EXERCISE OBJECTIVE:
All lines from the one with "Toggle the 退款申请 switch" through the final line below are to be reproduced exactly; omit the others.

++++ EXERCISE MATERIALS ++++

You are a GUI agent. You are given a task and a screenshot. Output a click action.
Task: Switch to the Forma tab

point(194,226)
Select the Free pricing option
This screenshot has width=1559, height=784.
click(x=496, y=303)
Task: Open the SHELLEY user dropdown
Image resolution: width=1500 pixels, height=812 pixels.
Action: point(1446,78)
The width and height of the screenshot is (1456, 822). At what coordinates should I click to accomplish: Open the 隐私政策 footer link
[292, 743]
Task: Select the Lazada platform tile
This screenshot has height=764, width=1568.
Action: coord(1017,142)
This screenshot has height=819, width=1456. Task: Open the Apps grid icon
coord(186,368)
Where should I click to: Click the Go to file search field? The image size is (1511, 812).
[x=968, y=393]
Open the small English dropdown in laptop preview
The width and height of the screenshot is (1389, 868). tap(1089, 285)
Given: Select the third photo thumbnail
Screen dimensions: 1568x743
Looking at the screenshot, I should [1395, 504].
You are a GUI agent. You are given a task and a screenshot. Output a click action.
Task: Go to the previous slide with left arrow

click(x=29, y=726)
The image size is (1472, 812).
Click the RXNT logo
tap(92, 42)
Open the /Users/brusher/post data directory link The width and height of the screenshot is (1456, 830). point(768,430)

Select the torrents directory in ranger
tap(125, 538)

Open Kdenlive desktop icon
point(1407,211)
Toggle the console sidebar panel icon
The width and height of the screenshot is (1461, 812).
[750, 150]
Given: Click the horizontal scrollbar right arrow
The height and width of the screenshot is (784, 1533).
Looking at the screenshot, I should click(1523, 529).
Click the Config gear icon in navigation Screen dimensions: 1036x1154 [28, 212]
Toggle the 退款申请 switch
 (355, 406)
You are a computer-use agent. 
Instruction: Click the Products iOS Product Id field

++++

EXERCISE RESPONSE:
Toggle the 退款申请 switch
 (355, 406)
You are a computer-use agent. 
Instruction: Click the Products iOS Product Id field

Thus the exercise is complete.